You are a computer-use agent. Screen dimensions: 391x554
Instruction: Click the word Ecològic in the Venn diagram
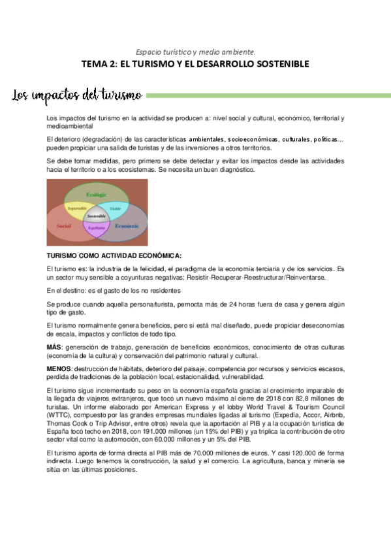[96, 195]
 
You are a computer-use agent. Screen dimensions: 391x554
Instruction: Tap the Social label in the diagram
[63, 225]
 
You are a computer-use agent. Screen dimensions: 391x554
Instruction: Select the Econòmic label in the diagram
[127, 225]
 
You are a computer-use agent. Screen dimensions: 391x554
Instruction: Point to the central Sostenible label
[96, 215]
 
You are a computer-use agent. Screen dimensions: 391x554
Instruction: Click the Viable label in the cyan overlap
[115, 208]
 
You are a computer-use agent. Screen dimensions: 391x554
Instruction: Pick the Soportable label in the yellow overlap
[77, 208]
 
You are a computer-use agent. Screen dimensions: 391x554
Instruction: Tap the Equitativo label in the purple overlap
[96, 227]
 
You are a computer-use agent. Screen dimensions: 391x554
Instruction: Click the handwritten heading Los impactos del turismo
[77, 96]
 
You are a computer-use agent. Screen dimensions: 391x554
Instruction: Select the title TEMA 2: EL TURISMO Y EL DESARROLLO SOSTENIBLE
[195, 64]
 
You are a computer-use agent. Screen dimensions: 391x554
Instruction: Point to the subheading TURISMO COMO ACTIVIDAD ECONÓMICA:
[114, 255]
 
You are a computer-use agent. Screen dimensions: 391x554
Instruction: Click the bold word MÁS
[54, 346]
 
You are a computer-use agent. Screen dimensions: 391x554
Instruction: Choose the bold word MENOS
[59, 368]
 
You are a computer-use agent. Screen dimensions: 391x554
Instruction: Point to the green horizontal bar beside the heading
[268, 95]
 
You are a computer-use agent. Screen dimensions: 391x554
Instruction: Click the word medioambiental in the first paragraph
[68, 125]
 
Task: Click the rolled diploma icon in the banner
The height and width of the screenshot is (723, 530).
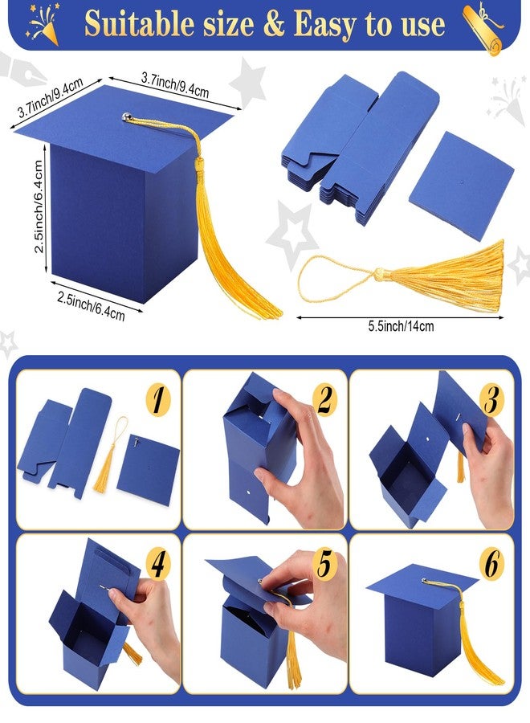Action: pos(483,27)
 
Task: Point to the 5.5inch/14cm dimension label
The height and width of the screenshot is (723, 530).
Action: pos(401,326)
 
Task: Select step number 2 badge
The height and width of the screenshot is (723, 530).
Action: pos(325,399)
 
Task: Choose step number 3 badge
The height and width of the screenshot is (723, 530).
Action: pos(491,399)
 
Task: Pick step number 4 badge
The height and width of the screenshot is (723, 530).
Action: pos(158,565)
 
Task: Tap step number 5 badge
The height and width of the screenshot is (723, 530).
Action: pos(325,565)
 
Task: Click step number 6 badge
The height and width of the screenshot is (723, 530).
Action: pos(491,565)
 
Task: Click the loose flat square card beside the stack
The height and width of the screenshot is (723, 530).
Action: pos(461,186)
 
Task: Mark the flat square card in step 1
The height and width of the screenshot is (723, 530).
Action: pos(148,469)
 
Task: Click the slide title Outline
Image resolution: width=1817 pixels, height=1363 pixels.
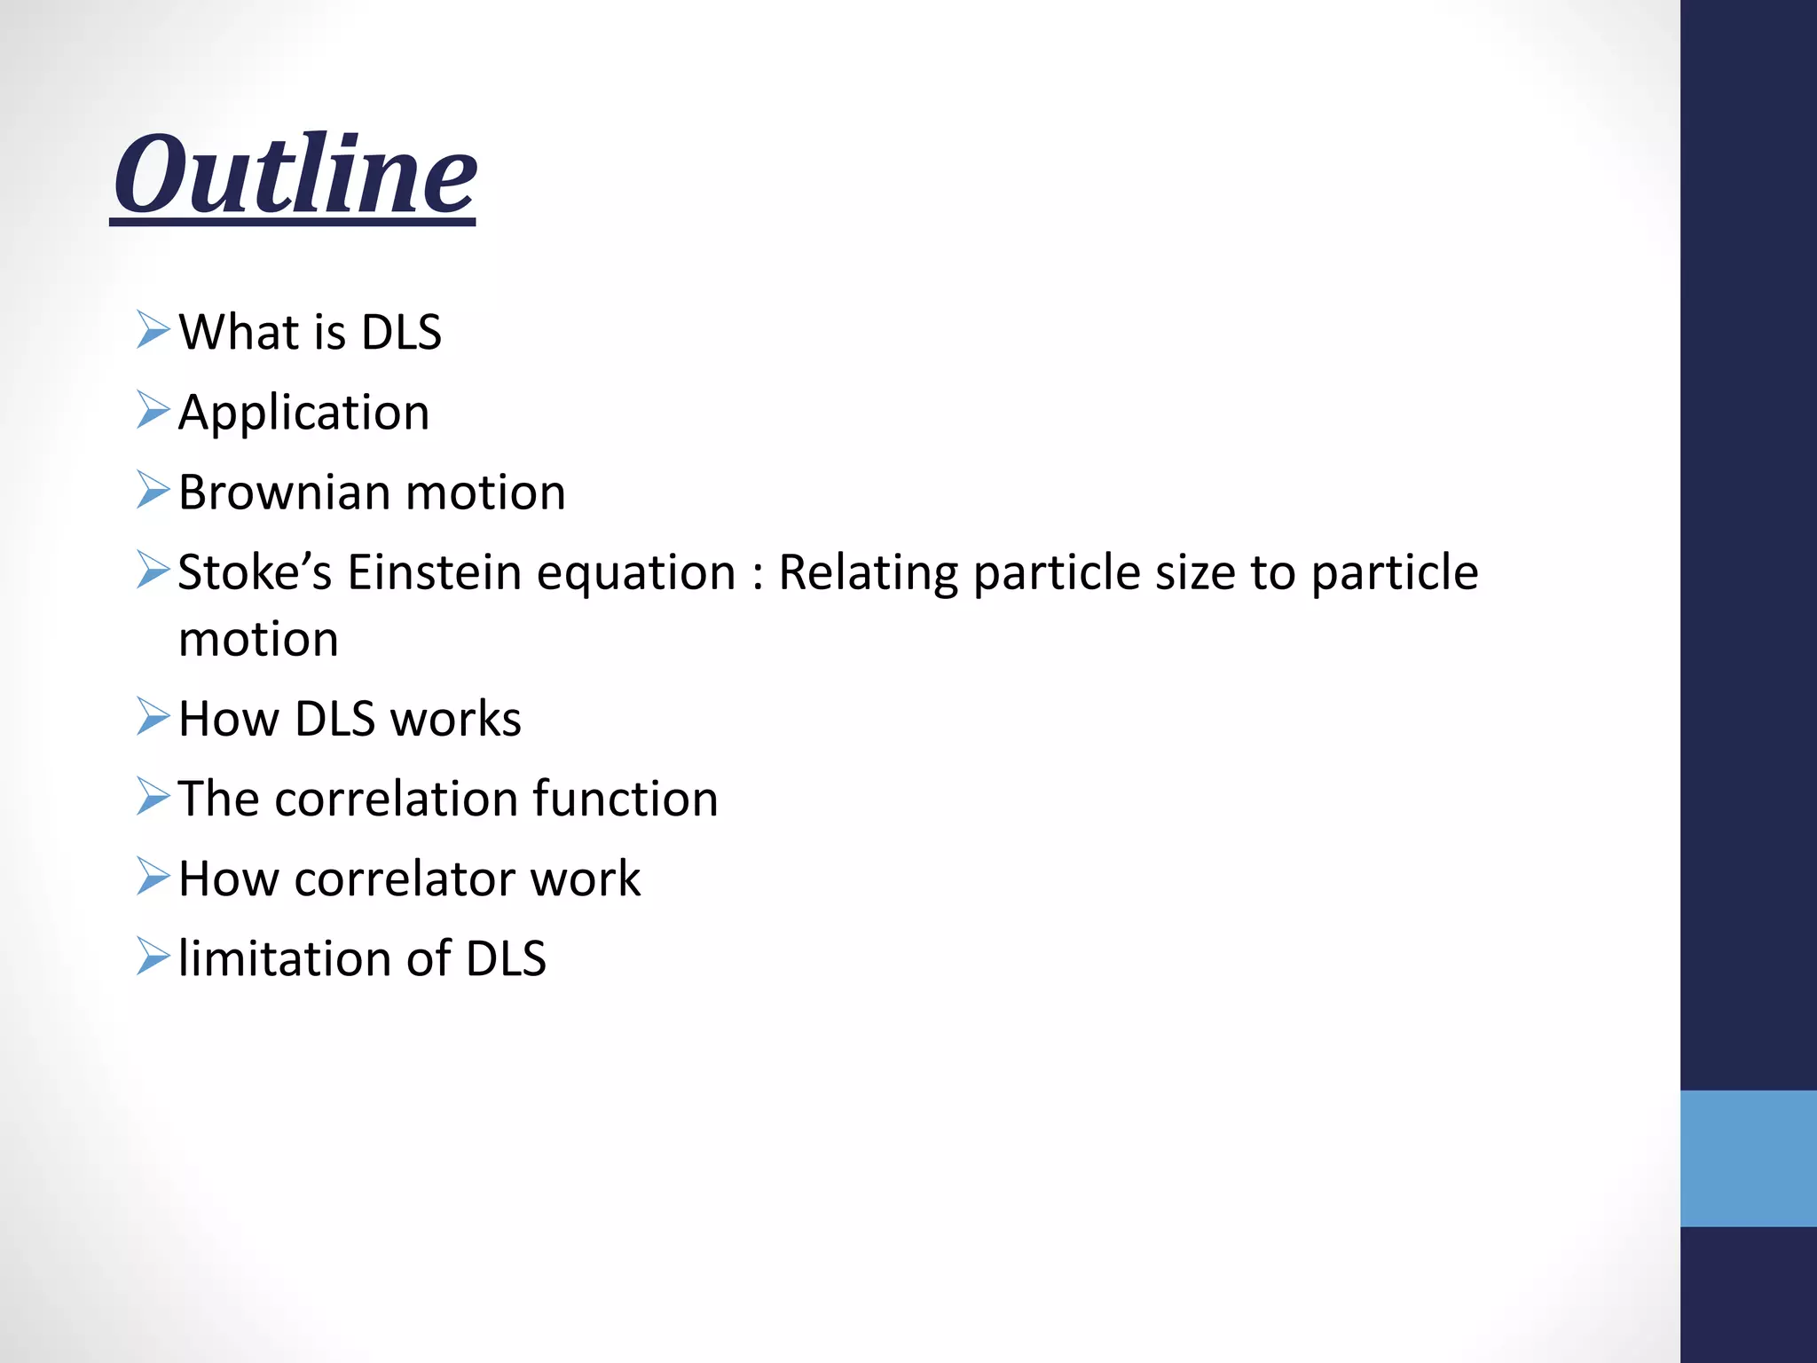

---*---

● **SOAL LATIHAN**: Salin ulang seluruh baris di atas tanpa mengubah apa pun, tetapi jangan sertakan gambarnya dalam jawaban.

● **JAWABAN LATIHAN**:
You are a computer-use agent. Screen dimensions: 391x554
Instruction: Click the word Ecològic in the Venn diagram
[96, 195]
 
You are a computer-use agent. Screen dimensions: 391x554
Instruction: Tap the Social label in the diagram
[63, 225]
 
You are a computer-use agent. Screen dimensions: 391x554
Instruction: Select the Econòmic label in the diagram
[127, 225]
 
You are a computer-use agent. Screen dimensions: 391x554
Instruction: Point to the central Sostenible label
[96, 215]
 
You are a computer-use agent. Screen dimensions: 391x554
Instruction: Click the Viable label in the cyan overlap
[115, 208]
 
You are a computer-use agent. Screen dimensions: 391x554
Instruction: Pick the Soportable label in the yellow overlap
[77, 208]
 
You are a computer-use agent. Screen dimensions: 391x554
Instruction: Tap the Equitativo label in the purple overlap
[96, 227]
 
You are a computer-use agent. Screen dimensions: 391x554
Instruction: Click the handwritten heading Los impactos del turismo
[77, 96]
 
You are a computer-use agent. Screen dimensions: 391x554
Instruction: Select the title TEMA 2: EL TURISMO Y EL DESARROLLO SOSTENIBLE
[195, 64]
 
You are a computer-use agent. Screen dimensions: 391x554
Instruction: Point to the subheading TURISMO COMO ACTIVIDAD ECONÓMICA:
[114, 255]
 
You are a computer-use agent. Screen dimensions: 391x554
Instruction: Click the bold word MÁS
[54, 346]
 
You are a computer-use agent. Screen dimensions: 391x554
Instruction: Choose the bold word MENOS
[59, 368]
 
You are a computer-use agent. Screen dimensions: 391x554
Instruction: Point to the green horizontal bar beside the heading
[268, 95]
 
You are a computer-use agent. Screen dimensions: 391x554
Instruction: Click the word medioambiental in the first paragraph
[68, 125]
 
Task: Click the rolled diploma icon in the banner
The height and width of the screenshot is (723, 530).
Action: pos(483,27)
 
Task: Point to the 5.5inch/14cm dimension label
The height and width of the screenshot is (723, 530).
Action: pos(401,326)
 
Task: Select step number 2 badge
The height and width of the screenshot is (723, 530).
Action: pos(325,399)
 
Task: Choose step number 3 badge
The height and width of the screenshot is (723, 530).
Action: pos(491,399)
 
Task: Pick step number 4 badge
The height and width of the screenshot is (723, 530).
Action: pos(158,565)
 
Task: Tap step number 5 badge
The height and width of the screenshot is (723, 530).
Action: pos(325,565)
 
Task: Click step number 6 badge
The height and width of the screenshot is (723, 530).
Action: pos(491,565)
 
Task: Click the loose flat square card beside the stack
The height and width of the screenshot is (723, 530).
Action: pos(461,186)
 
Task: Mark the flat square card in step 1
The height and width of the screenshot is (723, 530).
Action: pos(148,469)
 
Task: Click the slide title Outline
Image resolution: width=1817 pixels, height=1363 pixels.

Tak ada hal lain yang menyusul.